▶ _Directions_:
For every line in the material below that holds "screenshot", report the line.

-------- Recorded data

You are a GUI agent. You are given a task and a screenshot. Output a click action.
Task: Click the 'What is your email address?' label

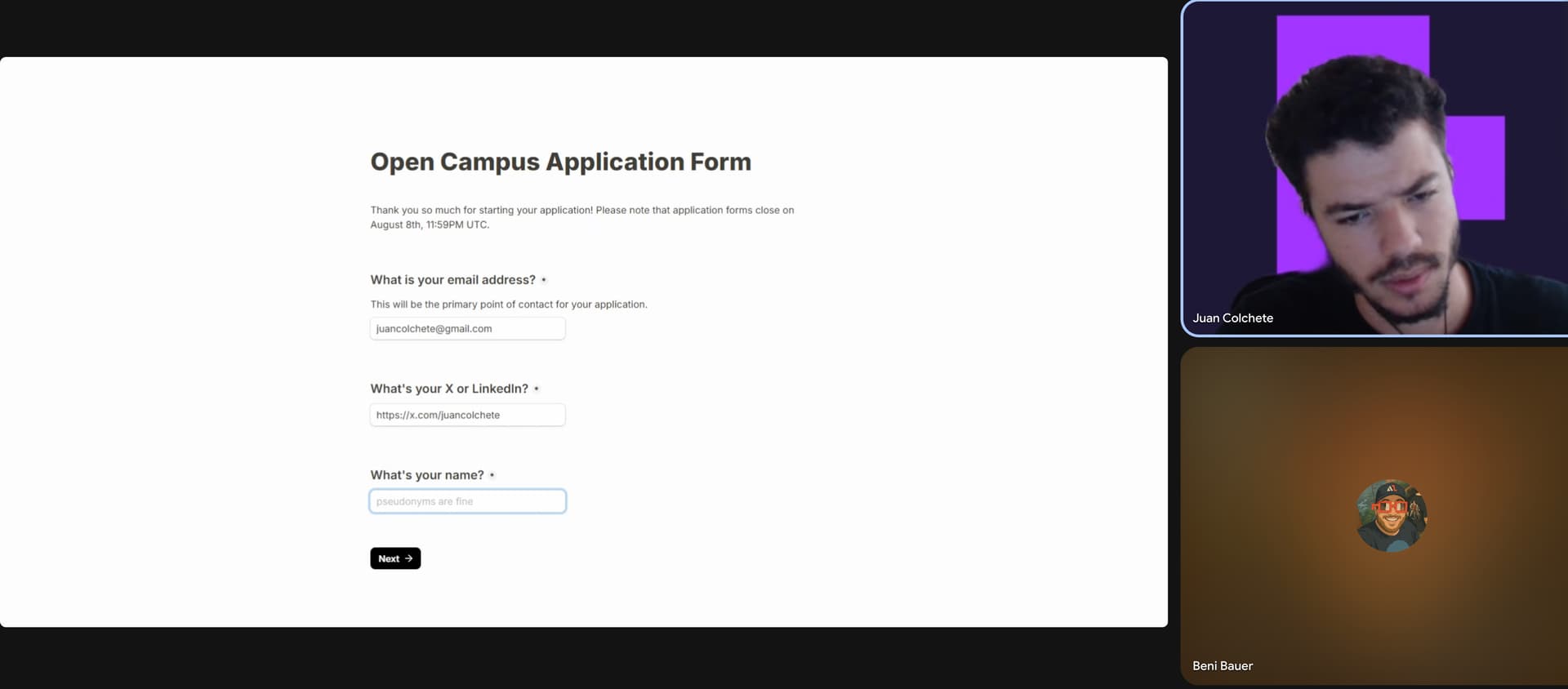[452, 280]
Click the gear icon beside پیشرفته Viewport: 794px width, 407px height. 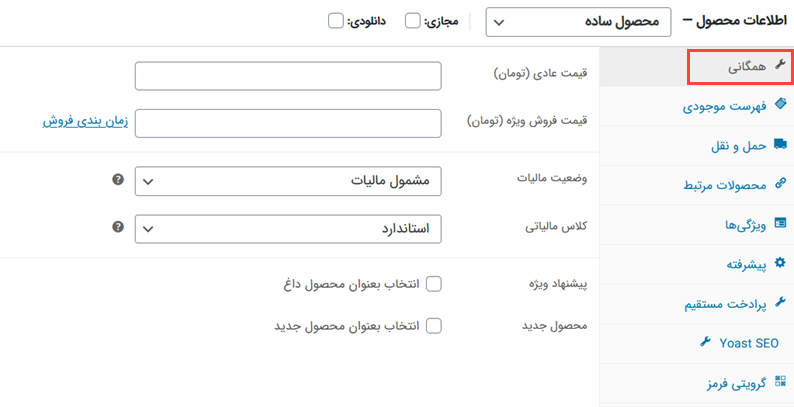(780, 263)
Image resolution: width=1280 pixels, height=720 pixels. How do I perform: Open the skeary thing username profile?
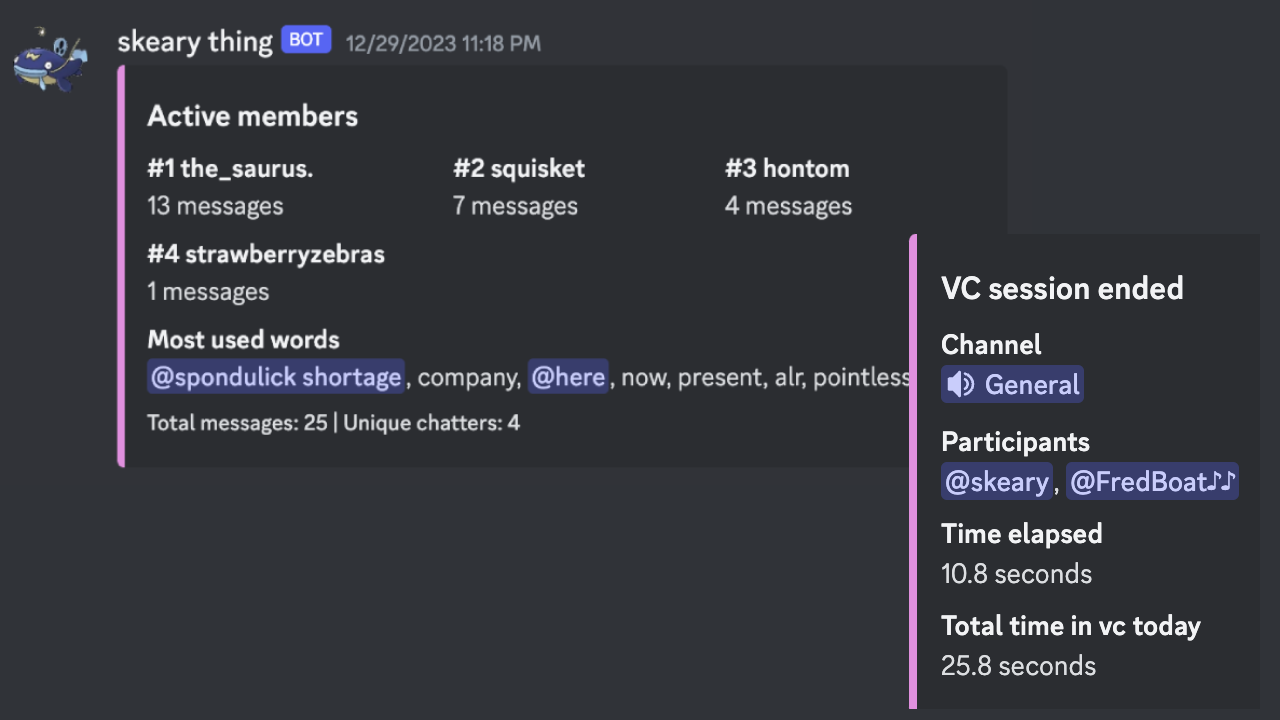[195, 42]
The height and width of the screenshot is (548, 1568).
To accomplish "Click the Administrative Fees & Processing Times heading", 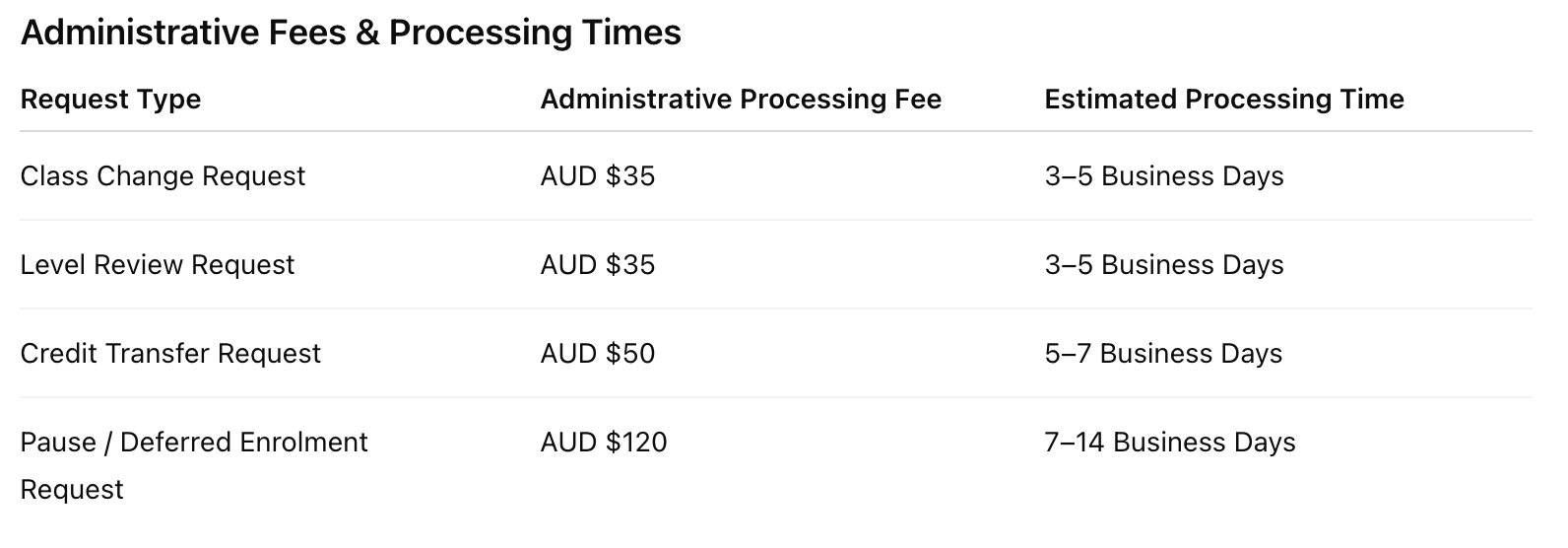I will (351, 33).
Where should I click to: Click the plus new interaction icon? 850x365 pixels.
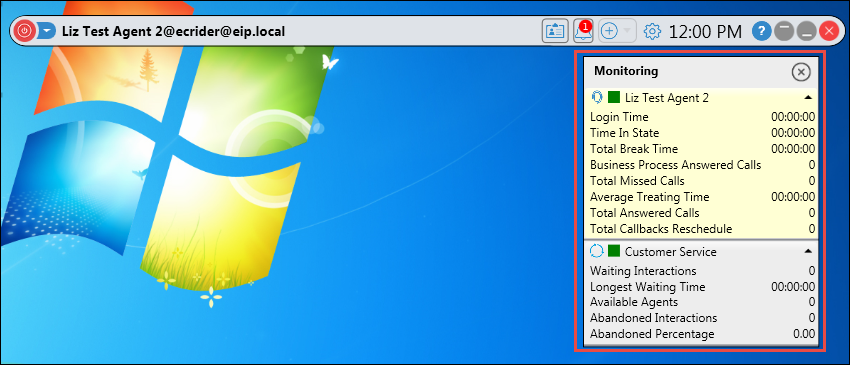[x=610, y=31]

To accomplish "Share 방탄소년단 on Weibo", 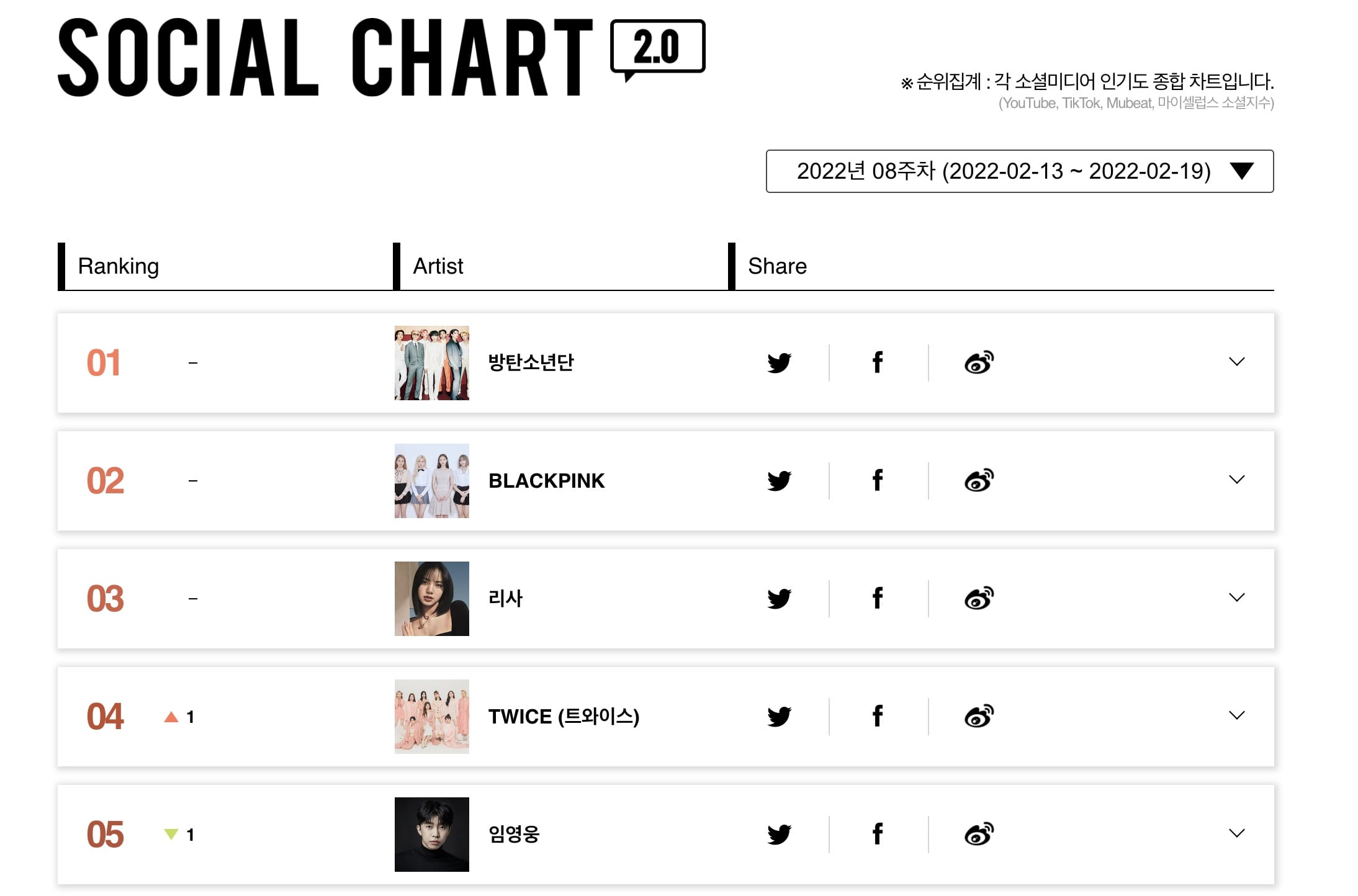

----------------

▶ _Solved exercise_:
You are a GUI agent. You are given a task and a screenshot. Output a click action.
The height and width of the screenshot is (548, 1568).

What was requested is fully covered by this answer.